Armenians started to settle in Singapore back in the late 18th century, and after Singapore had been proclaimed British colony and became an open port, their number gradually started to grow. Nevertheless, in the early 19th century, the Armenian community was still an extremely negligible minority and numbered just 44 people. However, its representatives had managed to become famous and made their mark on the record of the city-state; none more so than the Sarkis brothers, who founded the legendary Hotel Raffles - a Singaporean national trademark nowadays. The Armenian scientist Agnes Joaquim hybridized the famous orchid genus, the flowers of which are officially recognized as Singapore’s national symbol. Additionally, the head of Armenian community Catchick Moses co-founded the first English newspaper in Singapore – The Straits Times. This remains one of the most influential editions in Asia to this day.
In 1833, the authorities allocated a plot of land for the temple’s building to Singaporean Armenians. The community spent two years collecting money for construction, but had only managed to raise just a half of the needed funds. However, Armenians from India, Chinese tradesmen and some Europeans helped to cobble together the outstanding amount. This meant that in 1835, an Armenian Church dedicated to St Gregory the Illuminator finally appeared in Singapore's downtown and became the first Christian temple in the colony.

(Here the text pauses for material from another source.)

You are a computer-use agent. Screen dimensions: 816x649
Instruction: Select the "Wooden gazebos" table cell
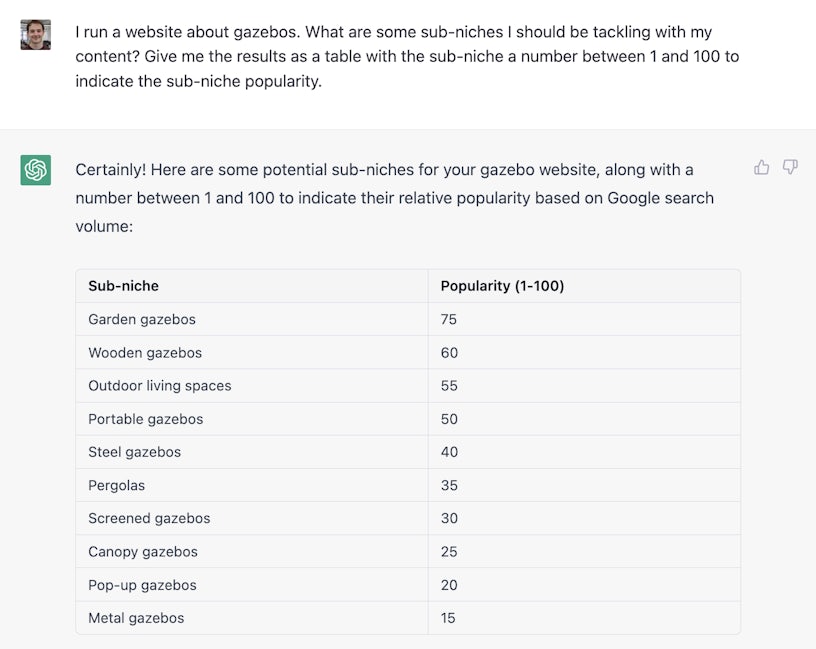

One of the most famous architects in the country, George Coleman, designed the architectural project. He built the church in British colonial style, but simultaneously added some traditional for ancient Armenian church forms. However, the temple was repeatedly rebuilt, gradually losing its original design elements. Ten years after church’s construction, it turned out that its structure was not architecturally sound, meaning that the round dome had to be replaced with sloping roof and the elegant quadrangle turret with its short spire appeared in place of the now demolished down bell tower. The Armenian Church acquired its modern look in the 1850s. The building was actually blue back then, as it received its modern, snow-white color very recently – after restoration in 1990s.
During the World War II, the members of the Armenian community had to leave the city, logically resulting in their temple becoming abandoned too. Divine services were only resumed in 1996, when the Church of the St Gregory the Illuminator became the center of Singapore Armenians’ spiritual life once more. Today, church’s premises are used for conducting concerts and exhibitions, as well as other events that popularize Armenian Culture.